Instant Pot Chicken Soup

I’m still tinkering with my Instant Pot settings, but I think there’s a wide margin of error when making chicken soup. Add chicken, water, and salt; hit the Poultry or Soup button, and as long as the chicken’s not undercooked when you take it out, it’s fine. But here’s what I’m figuring out so far:

Amount of Chicken: Half a chicken seems to be about the correct amount for my preferred broth-to-meat ratio. I cut the chicken in half, freeze the other half, and put it in with as much water as I am allowed per Instant Pot instructions (2/3 of the pot).

Timing: Letting the meat cook longer makes it easier to get it off the bone. 20 minutes seems to be an acceptable compromise between convenience and a longer cook time.

Bone Broth: The broth is much improved if I freeze the bones from one batch, and then use them again in the next. By the second cooking, the bones are soft and snap easily. It’s very easy to separate them out from the fresh bones because the former are so soft, and the latter are still attached to the chicken flesh. So I throw away the brittle bones, keep the hard ones, and the cycle continues.

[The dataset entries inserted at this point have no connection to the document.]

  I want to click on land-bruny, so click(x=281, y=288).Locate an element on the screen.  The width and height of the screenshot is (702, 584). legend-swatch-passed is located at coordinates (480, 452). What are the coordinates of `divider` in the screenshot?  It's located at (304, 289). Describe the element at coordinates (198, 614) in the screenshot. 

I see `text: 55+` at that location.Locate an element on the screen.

Flavorings: My favorite batch is the one where I added sliced ginger to the chicken as it was cooking (about 8 slices the width of a coin, but I could have done more). My second best batch was the one where I added previously-frozen cauliflower stems. I’ve read that the Instant Pot concentrates the flavors of vegetables, so it isn’t necessary to use as much. I think this is true. Next time, I’ll try a single carrot and stalk of celery. I usually hate using vegetables to make broth and then throwing them away, but I can live with having a few turn to mush. If I had peppercorns, I’d use them in this step, but I’m out of peppercorns so I skipped it.

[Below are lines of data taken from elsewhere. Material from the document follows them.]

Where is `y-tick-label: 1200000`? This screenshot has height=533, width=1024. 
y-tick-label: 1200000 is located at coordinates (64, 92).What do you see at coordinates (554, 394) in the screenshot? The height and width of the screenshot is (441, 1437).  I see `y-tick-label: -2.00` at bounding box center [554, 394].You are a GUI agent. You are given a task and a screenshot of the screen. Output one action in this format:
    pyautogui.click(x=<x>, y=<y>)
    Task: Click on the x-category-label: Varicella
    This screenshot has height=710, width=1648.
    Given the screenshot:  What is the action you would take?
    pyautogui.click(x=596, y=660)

Vegetables: I’ve been in the habit of removing the chicken chicken carcass after it’s done, adding chopped vegetables (carrots, celery, shredded cabbage, cubed potatoes) to the broth, and letting them cook in “Soup” mode for another 10 minutes. While the vegetables are cooking, I separate the chicken meat from the bones over a colander so as not to lose any of the broth. Then I freeze the bones (or throw them away if they’ve already been cooked twice), and add the chicken back to the soup. The result is tender but not overcooked vegetables, though they don’t contribute nearly as much flavor to the broth as those added at the beginning. This is labor-intensive, however, and can be skipped if there are time constraints.

In short – Instant Pot chicken soup is very easy, but I am still experimenting with different variations!